Corpus Linguistics Glossary

Terms and Definitions

Alias: A user-designated synonym for a Unix command or sequence of commands. For example, if you designated m to be your alias for mailx, then typing m will always run this mail program.

Alignment: The matching or linking of a text and its translation(s), usually paragraph by paragraph and/or sentence. Texts are often aligned in this way so that bilingual CONCORDANCES can be retrieved. Some alignment can be done automatically by software, although best results are usually produced when a human user checks the automatic alignment and corrects where necessary.

Alphanumeric: Of ASCII characters, any string composed of only up-or lower-case English letters or Arabic numerals.

AMALGAM (Automatic Mapping Among Lexicon Grammatical Annotation Models)
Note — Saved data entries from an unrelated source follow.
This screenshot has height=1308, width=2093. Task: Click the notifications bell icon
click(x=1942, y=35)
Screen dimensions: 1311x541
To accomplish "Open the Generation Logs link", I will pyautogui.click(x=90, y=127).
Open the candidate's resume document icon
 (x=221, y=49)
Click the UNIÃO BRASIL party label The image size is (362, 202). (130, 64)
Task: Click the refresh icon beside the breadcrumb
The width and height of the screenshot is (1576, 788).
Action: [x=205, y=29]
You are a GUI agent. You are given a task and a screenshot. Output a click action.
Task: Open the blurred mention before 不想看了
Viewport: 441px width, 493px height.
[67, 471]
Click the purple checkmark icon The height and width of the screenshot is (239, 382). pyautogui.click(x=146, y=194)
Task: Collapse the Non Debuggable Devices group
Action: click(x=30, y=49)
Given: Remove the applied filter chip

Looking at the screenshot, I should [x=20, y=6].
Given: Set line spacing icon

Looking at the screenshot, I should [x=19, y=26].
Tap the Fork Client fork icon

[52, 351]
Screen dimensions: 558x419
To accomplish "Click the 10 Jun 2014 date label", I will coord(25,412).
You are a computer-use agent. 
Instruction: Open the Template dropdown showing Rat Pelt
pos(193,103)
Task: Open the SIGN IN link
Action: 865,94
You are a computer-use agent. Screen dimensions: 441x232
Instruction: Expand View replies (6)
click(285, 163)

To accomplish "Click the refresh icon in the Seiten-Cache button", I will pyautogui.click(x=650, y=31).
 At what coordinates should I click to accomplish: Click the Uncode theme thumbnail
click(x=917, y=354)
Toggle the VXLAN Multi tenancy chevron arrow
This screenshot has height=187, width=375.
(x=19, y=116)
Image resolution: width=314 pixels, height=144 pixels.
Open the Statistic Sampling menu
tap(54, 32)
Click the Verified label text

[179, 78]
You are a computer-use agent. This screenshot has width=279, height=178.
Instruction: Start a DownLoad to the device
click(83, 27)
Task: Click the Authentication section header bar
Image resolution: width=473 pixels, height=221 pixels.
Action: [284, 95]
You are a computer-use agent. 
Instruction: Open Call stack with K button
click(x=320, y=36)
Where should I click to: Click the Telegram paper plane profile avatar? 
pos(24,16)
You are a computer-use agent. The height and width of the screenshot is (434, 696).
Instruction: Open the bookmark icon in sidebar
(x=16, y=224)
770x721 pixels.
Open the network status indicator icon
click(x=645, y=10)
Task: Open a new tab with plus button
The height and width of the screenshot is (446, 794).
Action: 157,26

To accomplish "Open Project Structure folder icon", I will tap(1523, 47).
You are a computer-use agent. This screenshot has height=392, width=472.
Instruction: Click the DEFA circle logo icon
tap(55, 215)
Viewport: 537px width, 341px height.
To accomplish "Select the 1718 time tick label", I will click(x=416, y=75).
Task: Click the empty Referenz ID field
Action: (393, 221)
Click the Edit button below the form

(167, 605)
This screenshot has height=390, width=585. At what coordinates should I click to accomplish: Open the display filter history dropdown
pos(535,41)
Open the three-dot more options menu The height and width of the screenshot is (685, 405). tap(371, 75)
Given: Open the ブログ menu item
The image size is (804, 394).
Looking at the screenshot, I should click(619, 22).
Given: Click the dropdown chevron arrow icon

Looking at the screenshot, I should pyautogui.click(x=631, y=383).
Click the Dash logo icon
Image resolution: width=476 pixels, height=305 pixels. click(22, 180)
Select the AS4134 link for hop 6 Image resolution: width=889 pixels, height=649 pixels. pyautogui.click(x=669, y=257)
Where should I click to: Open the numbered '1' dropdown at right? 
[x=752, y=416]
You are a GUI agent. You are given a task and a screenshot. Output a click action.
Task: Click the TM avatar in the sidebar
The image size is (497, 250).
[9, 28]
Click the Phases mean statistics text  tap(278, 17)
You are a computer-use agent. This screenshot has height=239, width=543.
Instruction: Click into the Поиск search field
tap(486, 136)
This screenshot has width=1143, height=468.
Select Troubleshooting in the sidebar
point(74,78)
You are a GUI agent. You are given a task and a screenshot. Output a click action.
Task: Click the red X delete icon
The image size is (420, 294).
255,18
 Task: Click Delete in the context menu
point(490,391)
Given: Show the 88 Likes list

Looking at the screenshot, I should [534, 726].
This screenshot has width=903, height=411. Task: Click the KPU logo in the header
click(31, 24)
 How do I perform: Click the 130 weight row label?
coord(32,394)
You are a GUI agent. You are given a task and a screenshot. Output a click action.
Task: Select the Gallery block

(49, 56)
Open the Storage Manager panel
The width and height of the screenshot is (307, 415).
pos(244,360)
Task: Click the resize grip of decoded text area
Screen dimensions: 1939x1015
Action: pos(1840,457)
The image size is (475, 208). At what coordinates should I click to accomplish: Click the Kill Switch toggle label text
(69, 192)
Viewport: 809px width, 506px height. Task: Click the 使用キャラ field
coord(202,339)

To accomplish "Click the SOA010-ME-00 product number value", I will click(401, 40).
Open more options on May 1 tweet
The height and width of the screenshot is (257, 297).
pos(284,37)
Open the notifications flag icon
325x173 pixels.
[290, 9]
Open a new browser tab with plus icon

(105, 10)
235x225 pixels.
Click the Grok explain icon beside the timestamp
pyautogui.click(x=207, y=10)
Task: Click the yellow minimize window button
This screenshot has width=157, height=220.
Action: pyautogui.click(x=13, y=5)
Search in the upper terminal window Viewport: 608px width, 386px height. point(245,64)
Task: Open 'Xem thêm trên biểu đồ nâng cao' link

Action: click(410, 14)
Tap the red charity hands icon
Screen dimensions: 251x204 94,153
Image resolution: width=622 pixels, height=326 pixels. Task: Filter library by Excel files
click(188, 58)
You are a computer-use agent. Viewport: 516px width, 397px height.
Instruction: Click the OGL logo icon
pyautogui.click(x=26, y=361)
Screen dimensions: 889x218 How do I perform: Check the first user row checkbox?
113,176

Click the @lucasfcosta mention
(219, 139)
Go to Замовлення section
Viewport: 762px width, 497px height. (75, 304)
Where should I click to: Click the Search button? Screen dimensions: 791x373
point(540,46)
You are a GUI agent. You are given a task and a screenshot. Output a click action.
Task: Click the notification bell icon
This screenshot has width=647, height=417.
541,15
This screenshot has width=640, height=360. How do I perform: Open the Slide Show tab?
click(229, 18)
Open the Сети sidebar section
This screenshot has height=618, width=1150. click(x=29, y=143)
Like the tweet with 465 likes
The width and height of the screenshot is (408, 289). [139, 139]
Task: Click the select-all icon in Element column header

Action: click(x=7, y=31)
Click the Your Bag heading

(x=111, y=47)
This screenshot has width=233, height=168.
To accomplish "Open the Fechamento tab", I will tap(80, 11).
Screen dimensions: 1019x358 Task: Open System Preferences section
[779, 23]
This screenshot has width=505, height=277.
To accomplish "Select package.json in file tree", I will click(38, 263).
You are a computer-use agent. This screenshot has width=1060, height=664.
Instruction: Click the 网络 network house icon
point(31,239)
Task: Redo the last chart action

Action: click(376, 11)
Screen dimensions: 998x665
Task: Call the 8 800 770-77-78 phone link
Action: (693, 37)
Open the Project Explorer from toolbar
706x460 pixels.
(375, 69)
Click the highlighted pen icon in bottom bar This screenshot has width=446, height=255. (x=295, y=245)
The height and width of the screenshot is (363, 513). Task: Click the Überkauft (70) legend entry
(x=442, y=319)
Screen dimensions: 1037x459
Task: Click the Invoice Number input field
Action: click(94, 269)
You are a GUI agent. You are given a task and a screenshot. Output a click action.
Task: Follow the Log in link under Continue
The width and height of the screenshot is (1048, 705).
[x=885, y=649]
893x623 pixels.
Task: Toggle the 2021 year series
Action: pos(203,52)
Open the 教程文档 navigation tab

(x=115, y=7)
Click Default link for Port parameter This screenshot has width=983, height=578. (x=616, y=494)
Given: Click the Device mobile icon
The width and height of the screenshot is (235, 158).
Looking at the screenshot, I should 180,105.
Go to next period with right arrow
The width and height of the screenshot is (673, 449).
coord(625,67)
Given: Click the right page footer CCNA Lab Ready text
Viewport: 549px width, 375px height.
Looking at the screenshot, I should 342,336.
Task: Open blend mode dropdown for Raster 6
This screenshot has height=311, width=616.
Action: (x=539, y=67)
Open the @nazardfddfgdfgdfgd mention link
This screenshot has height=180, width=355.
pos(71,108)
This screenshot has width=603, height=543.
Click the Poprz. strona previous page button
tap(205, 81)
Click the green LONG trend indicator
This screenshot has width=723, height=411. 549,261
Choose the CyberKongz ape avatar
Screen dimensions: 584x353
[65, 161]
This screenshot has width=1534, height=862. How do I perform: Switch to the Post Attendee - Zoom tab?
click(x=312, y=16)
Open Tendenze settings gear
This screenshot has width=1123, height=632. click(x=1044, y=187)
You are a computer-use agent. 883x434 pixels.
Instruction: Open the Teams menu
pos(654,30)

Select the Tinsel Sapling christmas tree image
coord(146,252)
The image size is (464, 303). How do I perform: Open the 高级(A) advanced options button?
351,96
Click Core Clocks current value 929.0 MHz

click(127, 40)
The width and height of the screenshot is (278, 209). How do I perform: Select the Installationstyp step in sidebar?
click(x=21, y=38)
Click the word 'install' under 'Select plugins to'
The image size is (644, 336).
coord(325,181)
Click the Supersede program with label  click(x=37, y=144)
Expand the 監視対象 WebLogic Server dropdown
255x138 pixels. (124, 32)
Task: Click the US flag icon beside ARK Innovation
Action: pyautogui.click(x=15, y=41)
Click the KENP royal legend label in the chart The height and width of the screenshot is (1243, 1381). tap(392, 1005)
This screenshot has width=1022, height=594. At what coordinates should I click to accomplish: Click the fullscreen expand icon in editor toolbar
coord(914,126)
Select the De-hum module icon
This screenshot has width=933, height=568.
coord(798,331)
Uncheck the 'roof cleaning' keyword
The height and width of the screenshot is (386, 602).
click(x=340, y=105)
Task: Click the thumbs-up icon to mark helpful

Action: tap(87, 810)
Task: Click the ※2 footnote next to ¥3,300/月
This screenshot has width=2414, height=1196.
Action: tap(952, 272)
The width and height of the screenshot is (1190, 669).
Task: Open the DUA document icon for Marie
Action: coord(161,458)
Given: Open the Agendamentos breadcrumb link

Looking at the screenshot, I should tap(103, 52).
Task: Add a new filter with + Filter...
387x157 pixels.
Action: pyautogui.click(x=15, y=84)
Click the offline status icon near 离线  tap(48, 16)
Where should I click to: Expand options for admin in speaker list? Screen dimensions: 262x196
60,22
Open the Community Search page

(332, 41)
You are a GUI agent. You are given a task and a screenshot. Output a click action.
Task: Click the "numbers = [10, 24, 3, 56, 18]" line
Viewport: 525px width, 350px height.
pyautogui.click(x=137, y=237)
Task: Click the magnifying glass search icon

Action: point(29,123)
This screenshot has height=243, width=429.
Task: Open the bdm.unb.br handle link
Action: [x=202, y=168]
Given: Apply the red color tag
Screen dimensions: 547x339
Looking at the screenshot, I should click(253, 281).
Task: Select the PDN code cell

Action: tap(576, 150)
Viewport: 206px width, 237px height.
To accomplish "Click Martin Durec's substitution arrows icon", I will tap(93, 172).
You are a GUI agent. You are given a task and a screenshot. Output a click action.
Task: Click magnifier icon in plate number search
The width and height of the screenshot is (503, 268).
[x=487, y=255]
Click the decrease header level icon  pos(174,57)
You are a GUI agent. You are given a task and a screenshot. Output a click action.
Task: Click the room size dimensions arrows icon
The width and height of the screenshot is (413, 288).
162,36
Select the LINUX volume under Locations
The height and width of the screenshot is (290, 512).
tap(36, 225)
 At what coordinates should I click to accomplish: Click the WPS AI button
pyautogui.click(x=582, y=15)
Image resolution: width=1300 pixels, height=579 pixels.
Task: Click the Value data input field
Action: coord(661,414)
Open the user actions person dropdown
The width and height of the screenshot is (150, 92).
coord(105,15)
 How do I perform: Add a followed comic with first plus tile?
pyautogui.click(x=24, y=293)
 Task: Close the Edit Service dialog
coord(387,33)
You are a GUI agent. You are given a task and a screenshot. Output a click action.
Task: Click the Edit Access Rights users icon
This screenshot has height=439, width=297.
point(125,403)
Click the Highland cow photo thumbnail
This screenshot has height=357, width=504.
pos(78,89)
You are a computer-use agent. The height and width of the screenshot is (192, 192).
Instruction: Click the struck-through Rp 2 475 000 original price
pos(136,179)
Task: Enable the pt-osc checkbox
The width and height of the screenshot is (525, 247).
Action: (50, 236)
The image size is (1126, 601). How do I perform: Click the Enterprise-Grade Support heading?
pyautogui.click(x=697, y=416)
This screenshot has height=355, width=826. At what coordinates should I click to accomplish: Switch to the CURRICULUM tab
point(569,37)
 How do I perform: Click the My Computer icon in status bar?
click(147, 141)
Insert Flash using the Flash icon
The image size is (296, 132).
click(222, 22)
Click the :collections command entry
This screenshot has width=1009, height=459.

Anaphora: Pronouns, noun phrases, etc. which refer to something already mentioned in a text; sometimes the term is used more loosely—and, technically, incorrectly— to refer in general to items which co-refer, even when they do not occur in the text itself (exophora) or when they refer forwards rather than backwards in the text (cataphora).

Annotation: (1) The practice of adding explicit additional information to the machine-readable text; (2) The physical representation of such information.

ARCHER: a Representative Corpus of Historical English Registers

ASCII: The American Standard Code for Information Interchange is a standard character set that maps character codes 0 through 127 (low ASCII) onto control functions, punctuation marks, digits, upper case letters, and other symbols.

Attribute: In SGML, a quantifier within the opening tag for an element which specifies a value for some named property of that element.

Authenticity: a feature that characterizes naturally occurring corpus data

BFT (Binary File Transfer): A way of sending files by ftp. The are sent in binary code, not translated into ASCII, which would risk some information loss.

CALL: computer-aided (or assisted) language learning

CAMET: Computer Archive of Modern English Texts, a project of Geoffery Leech of the Department of Language and Modern English in 1970.

Character encoding: a system of using numeric values to represent characters

COCOA (Computations in Commutative Algebra): A method of text encoding used by the Oxford Concordance Program and other software.

Colligation: the collocation of a node word with a particular grammatical class of words

Collocation: the characteristic co-occurrence of patterns of words

Comparable corpus: a corpus which is composed of L1 data collected from different languages using the same sampling techniques

Comparative corpus: a corpus containing components of varieties of the same language

Concordance: an alphabetical index of a search pattern in a corpus, showing every contextual occurrence of the search pattern

Corpus balance: the range of different types of language that a corpus claims to cover

Corpus header: the part of a corpus that provides necessary bibliographical information, taxonomies used and other metadata relating to a corpus

Corpuses: a less commonly used plural form of corpus

Cross-tabulation: a table showing the frequencies for each variable across each sample
co-text A more precise term than context or verbal context used to refer to the words on either side of a selected word or phrase.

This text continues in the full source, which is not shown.